We also agree with the Travelers defendants that any claims under the policy by New Prospect, the landlord and owner of the premises, must be dismissed because New Prospect is not named to any extent under SUS's businessowners' property coverage (see Insurance Corp. of N.Y. v. Cohoes Realty Assoc., L.P., 50 AD3d 1228, 1229-1230 [2008]; Gap, Inc. v. Fireman's Fund Ins. Co., 11 AD3d 108, 111 [2004] ). Although New Prospect is named as an “additional insured” under SUS's CGL coverage, the standard CGL policy-like the one at issue here-does not cover damage to property owned by the insured, but rather provides coverage for liability to third parties pursuant to a judgment or settlement (see Gap, Inc. v. Fireman's Fund Ins. Co., 11 AD3d at 111; see also Great N. Ins. Co. v. Mount Vernon Fire Ins. Co., 92 N.Y.2d 682, 688 [1999] ). No such third-party liability claims are being asserted here.2 Since New Prospect is not named under SUS's businessowners' property coverage and its status as an additional insured under the CGL policy does not entitle it to any coverage in this first-party liability claim, any claims asserted by New Prospect must be dismissed.
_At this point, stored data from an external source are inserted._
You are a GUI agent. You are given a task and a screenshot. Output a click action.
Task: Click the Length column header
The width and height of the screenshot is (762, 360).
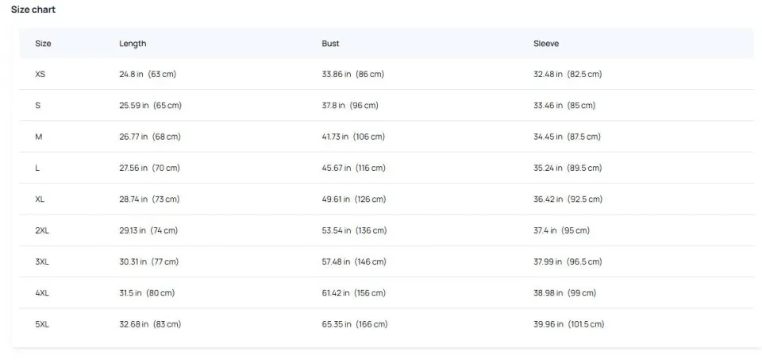tap(133, 44)
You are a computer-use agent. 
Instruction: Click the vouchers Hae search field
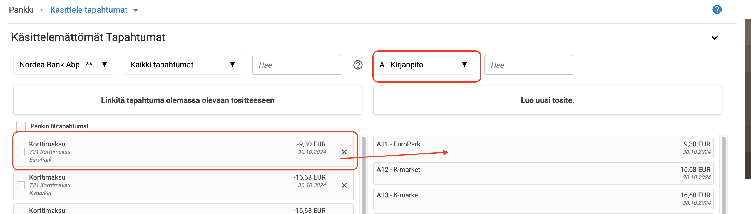click(x=529, y=65)
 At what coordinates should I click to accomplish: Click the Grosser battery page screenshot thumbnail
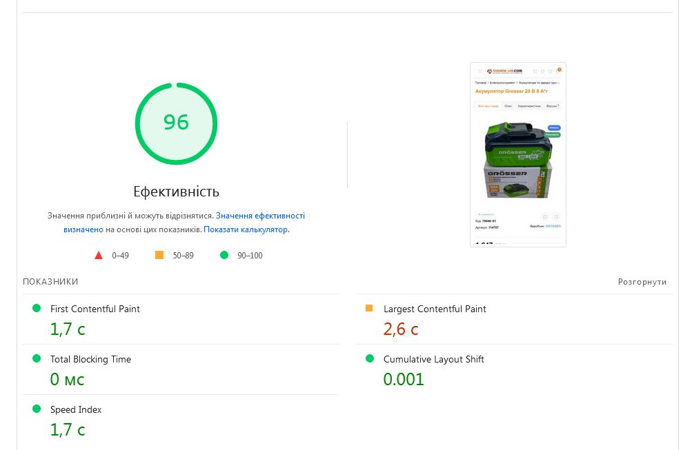pos(518,154)
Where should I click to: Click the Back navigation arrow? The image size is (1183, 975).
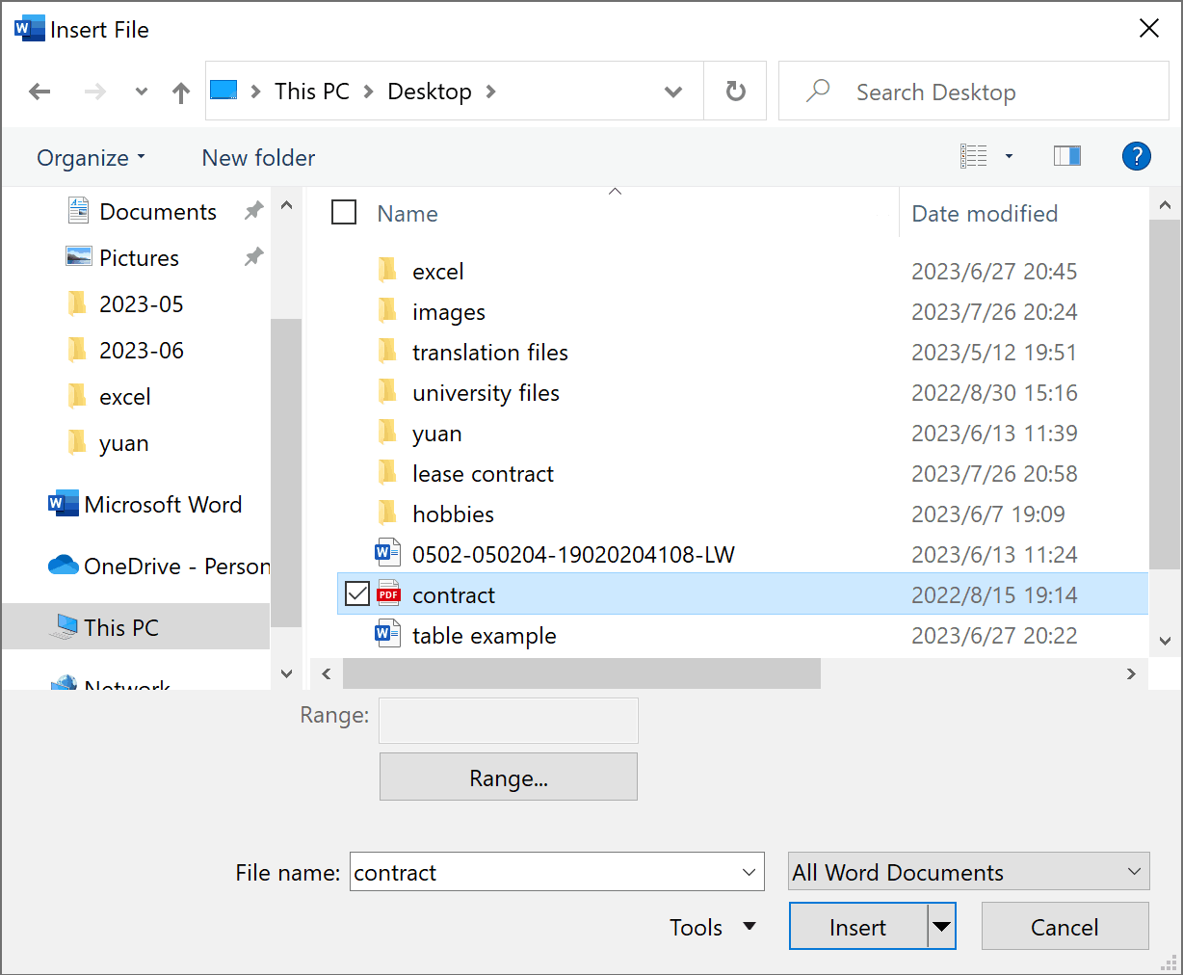coord(39,92)
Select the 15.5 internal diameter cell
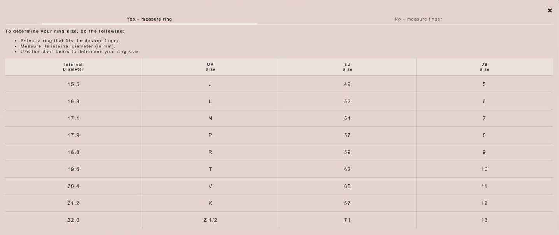Image resolution: width=559 pixels, height=235 pixels. tap(74, 84)
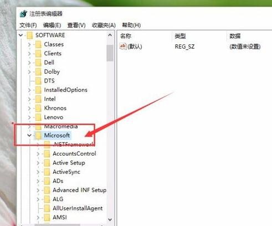This screenshot has height=226, width=272.
Task: Select the AllUserInstallAgent key
Action: click(x=78, y=208)
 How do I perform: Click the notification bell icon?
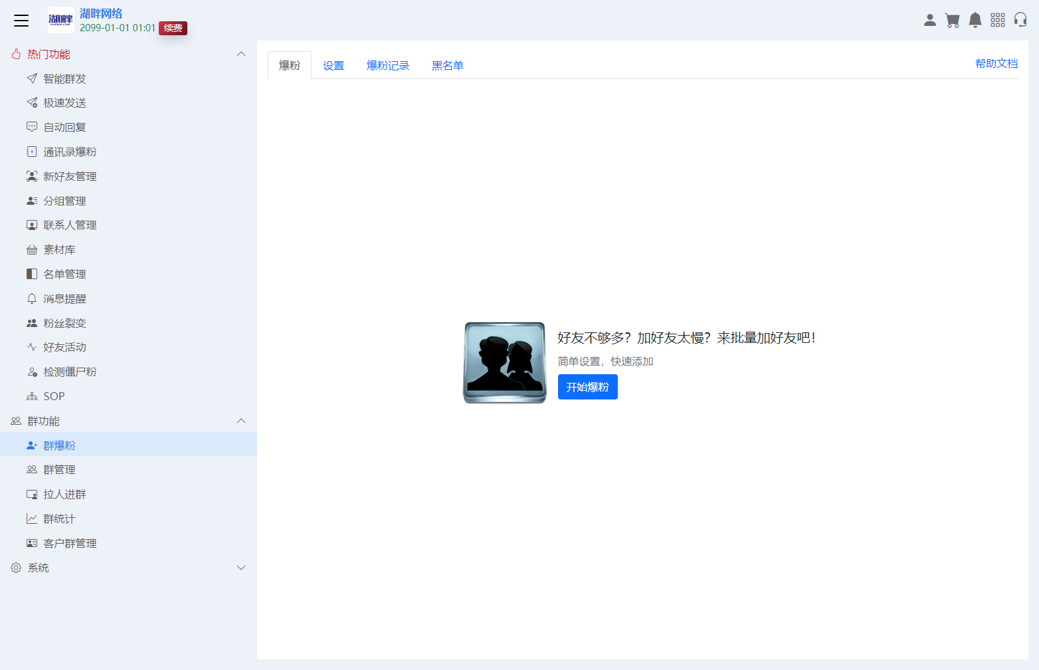click(x=975, y=20)
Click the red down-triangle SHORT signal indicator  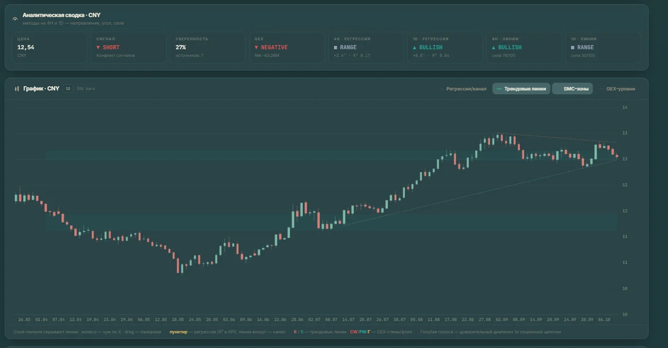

Finally, we agree with the Travelers defendants that the policy provides no coverage for damage to the building itself and, therefore, SUS's claims for any such damage must be dismissed. The policy's “Businessowners Property Coverage Special Form” provides coverage for “Covered Property”-which includes “[b]usiness [p]ersonal [p]roperty,” and “[b]uilding, meaning the building or structure described in the Declarations”-“if a Limit of Insurance is shown in the Declarations for that type of property ” (emphasis added). While the “Businessowners Declarations” sets forth a limit of insurance for “Business Personal Property” and other coverage extensions, such as accounts receivable and fine arts, no limit of insurance is shown for the building. As such, we find that the subject building is not covered under the clear language of the businessowners' property coverage part of the policy. Furthermore, for the reasons previously discussed, the CGL portion of the declarations-which provides a limit of insurance of $300,000 for “Damage to Premises Rented to You”-is not applicable to SUS's first-party liability claim for damage to the building. In that regard, the CGL coverage expressly limits the insurer's liability to SUS to those sums that SUS becomes legally obligated to pay as property damage arising from a covered event, and there is no allegation that SUS had been found legally obligated to pay any of the damages alleged (see 87-10 51st Ave. Owners Corp. v. Steadfast Ins. Co., 39 AD3d 700, 701 [2007] ). For these reasons, Supreme Court should have dismissed all claims by SUS seeking recovery for damage to the building.

ORDERED that the order is modified, on the law, without costs, by reversing so much thereof as denied the motion of defendants St. Paul Travelers Group, Travelers Indemnity Company, Travelers Indemnity Company of America, St. Paul Travelers Companies, Inc., St. Paul Fire and Marine Insurance Company and Charter Oak Fire Insurance Company to (1) dismiss the complaint against all said defendants except Charter Oak Fire Insurance Company, (2) dismiss all claims for damage to the building itself, and (3) dismiss all claims asserted by plaintiff New Prospect, LLC; motion granted to said extent; and, as so modified, affirmed.


1.  That the word “Travelers” and its logo appear at the top of the declarations pages and certain portions of the policy are copyrighted by one of the Travelers defendants does not serve to create an ambiguity where no other exists.

2.  Indeed, the endorsement to the CGL coverage specifically provides that, as an additional insured, New Prospect was covered “only with respect to liability arising out of [SUS's] ongoing operations performed for [New Prospect] at the location designated above; or [a]cts or omissions of [New Prospect] in connection with [its] general supervision of such operations.”